Tem pelo menos quatro anos que Eunice está de barraco novo. Custou R$ 600,00, despesa compartilhada com uma vizinha, que tem metade do espaço, dividido por uma parede. Não é o caso dos últimos dias, que quando não chove fica pelo menos nublado, mas geralmente as tardes são tão quentes que "só dá jeito ficando do lado de fora, porque dentro você pensa que vai evaporar". Mesmo assim é a casa que tem e escolheu. Longe de ser chique, tampouco objeto de vergonha. "É servir pra morar e pronto".
Melquíades Júnior
Colaborador
DESIGUALDADE
Estudante tem o sonho de morar em casa de tijolos
Limoeiro do Norte É no primeiro ano escolar, o jardim, que a professora da escola pública municipal exercita com as crianças o desenho, a pintura. Numa folha de papel que já foi somente branca, uma árvore de verde imponente, tronco marrom, e vários pontilhados avermelhados, que podem representar maçã, manga coité ou acerola, depende do tamanho do fruto e da intenção de quem pinta.
Um caminho sinuoso leva a uma bonita morada com porta e janelas frontais, telhado alto e paredes coloridas. O desenho não vem com legenda, mas é de uma casa de tijolo que se está falando. As crianças de hoje, mais do que os pais antigamente, têm associado a imagem de uma moradia digna de alvenaria, não de terra.
Não é luxo nem "frescura". Uma casa de aspecto cavernoso atrai mosquitos, mas principalmente o barbeiro, transmissor da Doença de Chagas. Com o chão também de terra nem dá para Eliene do Nascimento brincar com as bonecas, ou colocar os seus livros do 6º ano espalhados no meio do quarto. Aos dez anos de idade, segue no sonho de ter uma casa de tijolo. Vem do barro assim como a sua de taipa, "mas é bem diferente, é de verdade", resume.
Enquanto os projetos habitacionais não chegam até a casa de Eliene, sua mãe Luciene paga R$ 50,00 por mês de aluguel para morarem na casa de terra de quatro cômodos na Chapada do Apodi, em Limoeiro do Norte. Uma casa "sem graça", mas com duas mulheres felizes - pelo menos não paravam de rir com a visita da reportagem.
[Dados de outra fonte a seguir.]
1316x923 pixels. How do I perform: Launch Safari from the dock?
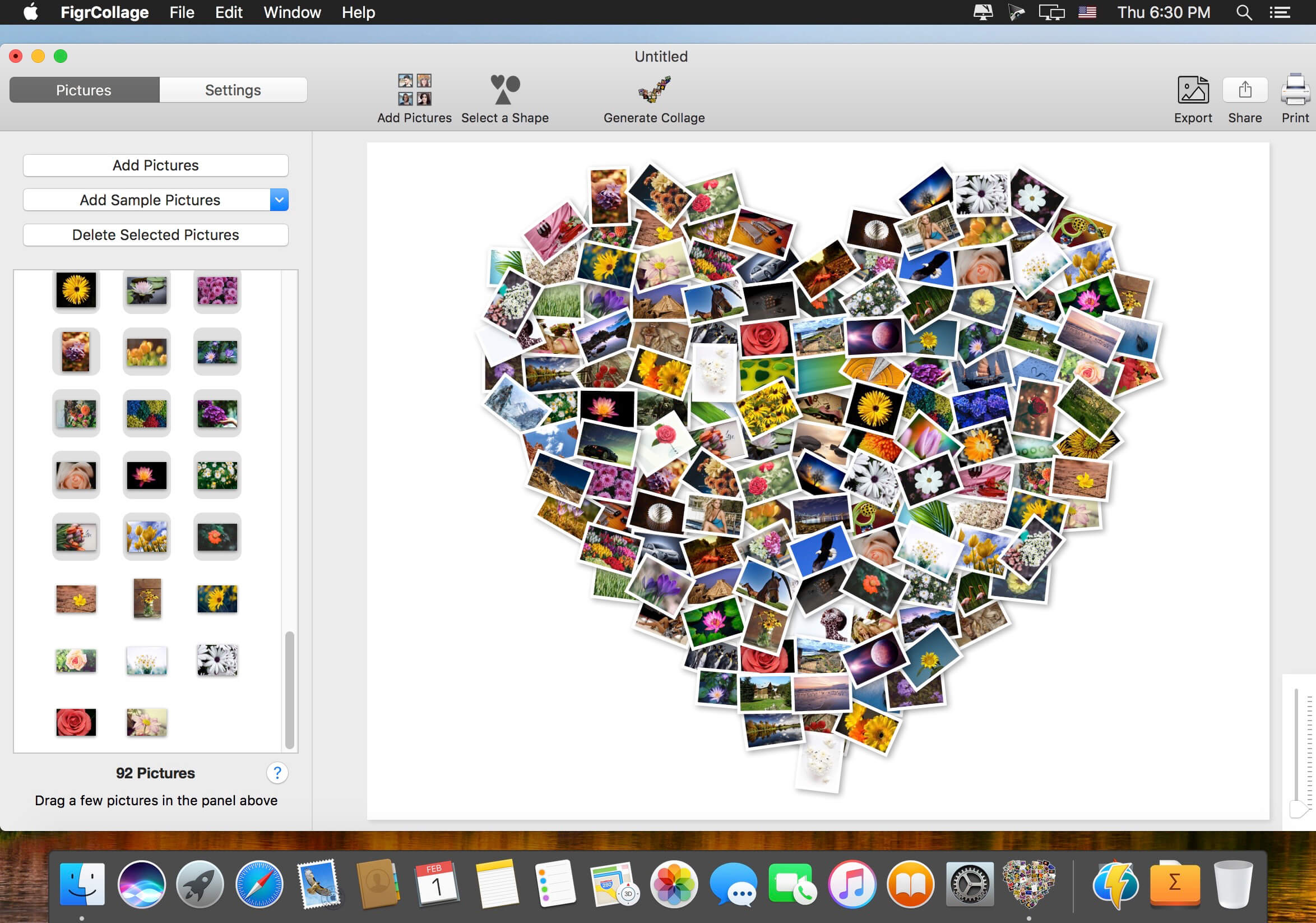(x=259, y=884)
Tem gatos, coelho, e para começar bem a manhã um DVD pirata de uma dessas bandas de forró "do momento" na TV de 14 polegadas. Hoje, as folhas de papel de Eliene não têm mais casinhas ou árvores frutíferas. Só cálculos e exercícios que a professora passa, enquanto ela vai decidindo o que quer "ser quando crescer", ainda que já tenha certeza do que quer ter, de preferência antes que cresça.
O sonho de Eliene é o mesmo de muito brasileiros e cearenses que esperam, um dia, melhorar a qualidade de vida começando pelo setor mais essencial: uma morada digna.
Fonte: Jornal Diário do Nordeste. Caderno Regional. Fortaleza, 4 de abril de 2010.